TO BE DONE -
Would you reproduce the material below word for word, keeping every line as it stands?

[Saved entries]
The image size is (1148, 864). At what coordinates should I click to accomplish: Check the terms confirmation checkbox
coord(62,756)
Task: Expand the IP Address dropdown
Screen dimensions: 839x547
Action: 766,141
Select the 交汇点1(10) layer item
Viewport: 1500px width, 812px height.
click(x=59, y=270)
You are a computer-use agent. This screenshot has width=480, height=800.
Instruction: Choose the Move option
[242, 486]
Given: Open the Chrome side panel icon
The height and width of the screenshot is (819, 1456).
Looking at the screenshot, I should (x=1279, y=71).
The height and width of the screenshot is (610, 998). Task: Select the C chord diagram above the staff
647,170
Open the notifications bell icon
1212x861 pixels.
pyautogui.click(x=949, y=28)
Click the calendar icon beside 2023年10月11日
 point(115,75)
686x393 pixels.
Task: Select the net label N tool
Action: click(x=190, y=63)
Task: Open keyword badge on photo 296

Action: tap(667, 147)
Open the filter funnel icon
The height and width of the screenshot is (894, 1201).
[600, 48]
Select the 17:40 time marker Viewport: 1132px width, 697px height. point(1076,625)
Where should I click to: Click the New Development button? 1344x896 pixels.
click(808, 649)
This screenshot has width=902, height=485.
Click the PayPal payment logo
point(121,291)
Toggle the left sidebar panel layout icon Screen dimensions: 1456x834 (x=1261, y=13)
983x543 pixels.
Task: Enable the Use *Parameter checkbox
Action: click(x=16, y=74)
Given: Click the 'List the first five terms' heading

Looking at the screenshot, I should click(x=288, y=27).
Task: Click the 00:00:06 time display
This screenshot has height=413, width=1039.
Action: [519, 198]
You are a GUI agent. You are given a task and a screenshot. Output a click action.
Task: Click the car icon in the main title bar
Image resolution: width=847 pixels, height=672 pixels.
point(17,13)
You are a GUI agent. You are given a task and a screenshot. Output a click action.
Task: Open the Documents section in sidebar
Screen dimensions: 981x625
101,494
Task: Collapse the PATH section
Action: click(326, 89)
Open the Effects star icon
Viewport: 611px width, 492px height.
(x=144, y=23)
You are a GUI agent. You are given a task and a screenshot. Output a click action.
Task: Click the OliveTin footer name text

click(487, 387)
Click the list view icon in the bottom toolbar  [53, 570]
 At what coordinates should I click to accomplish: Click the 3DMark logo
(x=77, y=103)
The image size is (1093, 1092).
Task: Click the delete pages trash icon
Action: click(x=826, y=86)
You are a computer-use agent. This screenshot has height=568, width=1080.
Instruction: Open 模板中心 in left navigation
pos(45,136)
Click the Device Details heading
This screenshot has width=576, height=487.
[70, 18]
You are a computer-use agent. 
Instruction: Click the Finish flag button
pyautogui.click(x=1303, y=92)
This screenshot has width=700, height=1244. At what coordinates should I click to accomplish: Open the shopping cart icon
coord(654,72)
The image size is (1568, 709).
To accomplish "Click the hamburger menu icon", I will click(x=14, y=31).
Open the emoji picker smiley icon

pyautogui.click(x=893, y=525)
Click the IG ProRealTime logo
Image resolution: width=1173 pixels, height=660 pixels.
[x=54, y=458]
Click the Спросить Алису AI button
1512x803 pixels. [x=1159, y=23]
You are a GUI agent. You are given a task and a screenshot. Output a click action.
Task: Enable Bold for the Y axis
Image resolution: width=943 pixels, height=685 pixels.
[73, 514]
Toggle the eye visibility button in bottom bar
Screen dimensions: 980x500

RESPONSE TO THE EXERCISE -
The image size is (1148, 864). At what coordinates should I click to accomplish: Check the terms confirmation checkbox
coord(62,756)
Task: Expand the IP Address dropdown
Screen dimensions: 839x547
Action: 766,141
Select the 交汇点1(10) layer item
Viewport: 1500px width, 812px height.
click(x=59, y=270)
You are a computer-use agent. This screenshot has width=480, height=800.
Instruction: Choose the Move option
[242, 486]
Given: Open the Chrome side panel icon
The height and width of the screenshot is (819, 1456).
Looking at the screenshot, I should (x=1279, y=71).
The height and width of the screenshot is (610, 998). Task: Select the C chord diagram above the staff
647,170
Open the notifications bell icon
1212x861 pixels.
pyautogui.click(x=949, y=28)
Click the calendar icon beside 2023年10月11日
 point(115,75)
686x393 pixels.
Task: Select the net label N tool
Action: click(x=190, y=63)
Task: Open keyword badge on photo 296

Action: tap(667, 147)
Open the filter funnel icon
The height and width of the screenshot is (894, 1201).
[600, 48]
Select the 17:40 time marker Viewport: 1132px width, 697px height. point(1076,625)
Where should I click to: Click the New Development button? 1344x896 pixels.
click(808, 649)
This screenshot has width=902, height=485.
Click the PayPal payment logo
point(121,291)
Toggle the left sidebar panel layout icon Screen dimensions: 1456x834 (x=1261, y=13)
983x543 pixels.
Task: Enable the Use *Parameter checkbox
Action: click(x=16, y=74)
Given: Click the 'List the first five terms' heading

Looking at the screenshot, I should click(x=288, y=27).
Task: Click the 00:00:06 time display
This screenshot has height=413, width=1039.
Action: [519, 198]
You are a GUI agent. You are given a task and a screenshot. Output a click action.
Task: Click the car icon in the main title bar
Image resolution: width=847 pixels, height=672 pixels.
point(17,13)
You are a GUI agent. You are given a task and a screenshot. Output a click action.
Task: Open the Documents section in sidebar
Screen dimensions: 981x625
101,494
Task: Collapse the PATH section
Action: click(326, 89)
Open the Effects star icon
Viewport: 611px width, 492px height.
(x=144, y=23)
You are a GUI agent. You are given a task and a screenshot. Output a click action.
Task: Click the OliveTin footer name text

click(487, 387)
Click the list view icon in the bottom toolbar  [53, 570]
 At what coordinates should I click to accomplish: Click the 3DMark logo
(x=77, y=103)
The image size is (1093, 1092).
Task: Click the delete pages trash icon
Action: click(x=826, y=86)
You are a computer-use agent. This screenshot has height=568, width=1080.
Instruction: Open 模板中心 in left navigation
pos(45,136)
Click the Device Details heading
This screenshot has width=576, height=487.
[70, 18]
You are a computer-use agent. 
Instruction: Click the Finish flag button
pyautogui.click(x=1303, y=92)
This screenshot has width=700, height=1244. At what coordinates should I click to accomplish: Open the shopping cart icon
coord(654,72)
The image size is (1568, 709).
To accomplish "Click the hamburger menu icon", I will click(x=14, y=31).
Open the emoji picker smiley icon

pyautogui.click(x=893, y=525)
Click the IG ProRealTime logo
Image resolution: width=1173 pixels, height=660 pixels.
[x=54, y=458]
Click the Спросить Алису AI button
1512x803 pixels. [x=1159, y=23]
You are a GUI agent. You are given a task and a screenshot. Output a click action.
Task: Enable Bold for the Y axis
Image resolution: width=943 pixels, height=685 pixels.
[73, 514]
Toggle the eye visibility button in bottom bar
Screen dimensions: 980x500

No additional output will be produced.